**Problem**
In this exercise, copy exactly the lines from the one that contains "Task: Open Default" through the end of the entries below; pictures are not copied.

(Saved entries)
★ ★ ★

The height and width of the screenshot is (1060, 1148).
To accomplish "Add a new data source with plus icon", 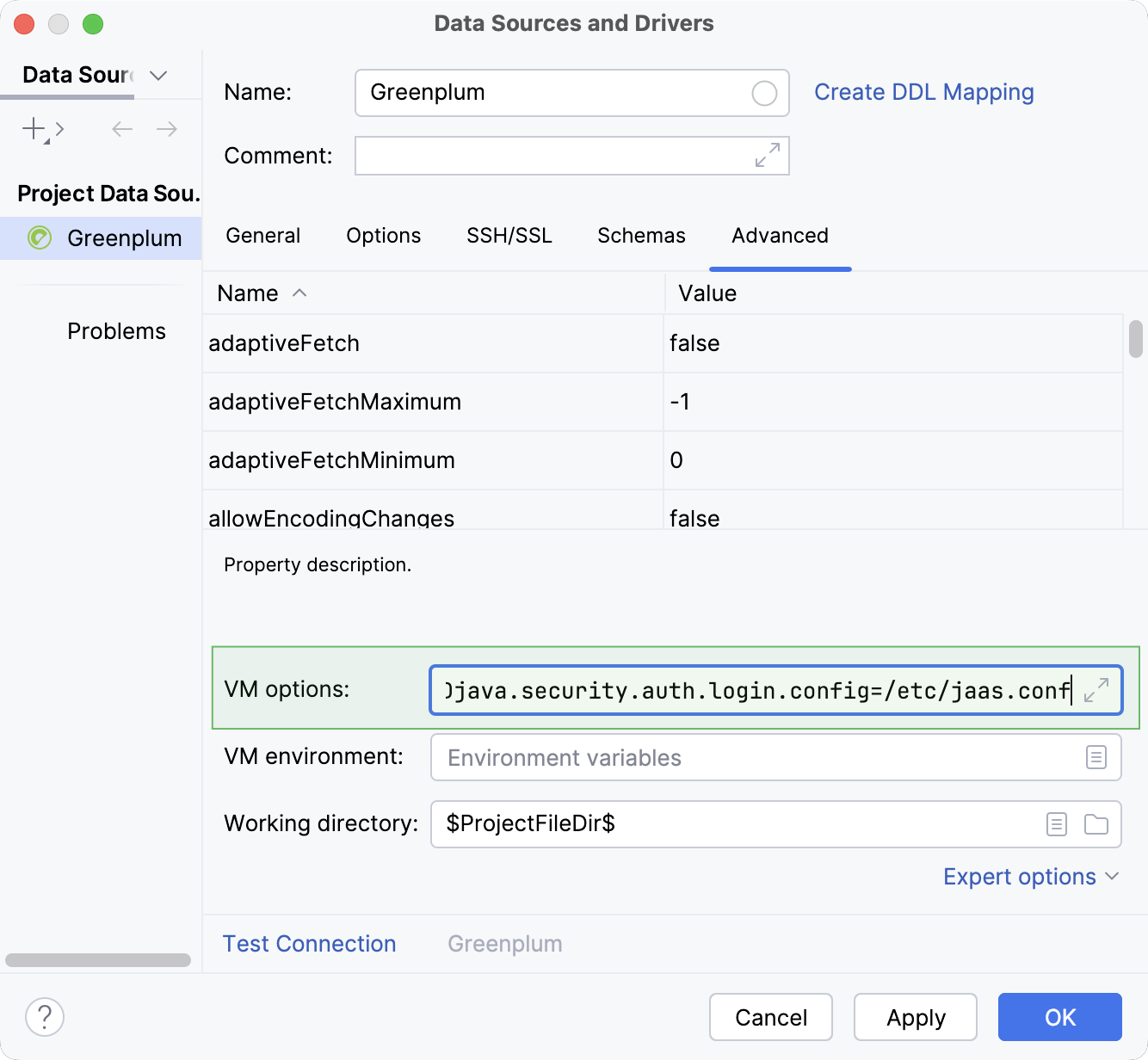I will coord(32,128).
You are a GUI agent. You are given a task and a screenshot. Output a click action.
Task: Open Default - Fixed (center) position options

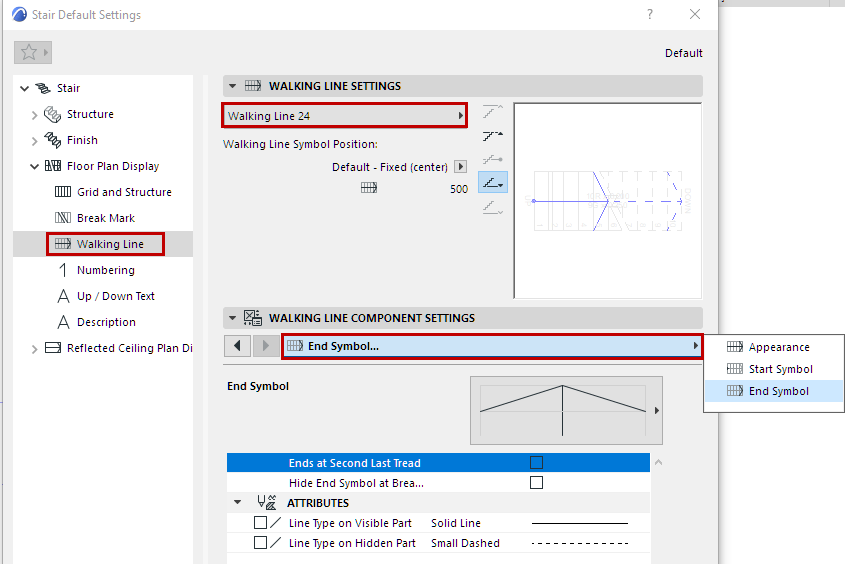click(460, 167)
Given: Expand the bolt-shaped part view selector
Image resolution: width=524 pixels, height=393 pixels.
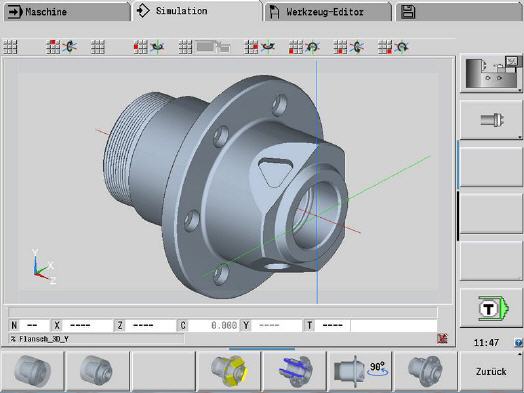Looking at the screenshot, I should tap(491, 120).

★ ★ ★

**Exercise solution**
Task: Open Default - Fixed (center) position options

click(460, 167)
Given: Expand the bolt-shaped part view selector
Image resolution: width=524 pixels, height=393 pixels.
Looking at the screenshot, I should tap(491, 120).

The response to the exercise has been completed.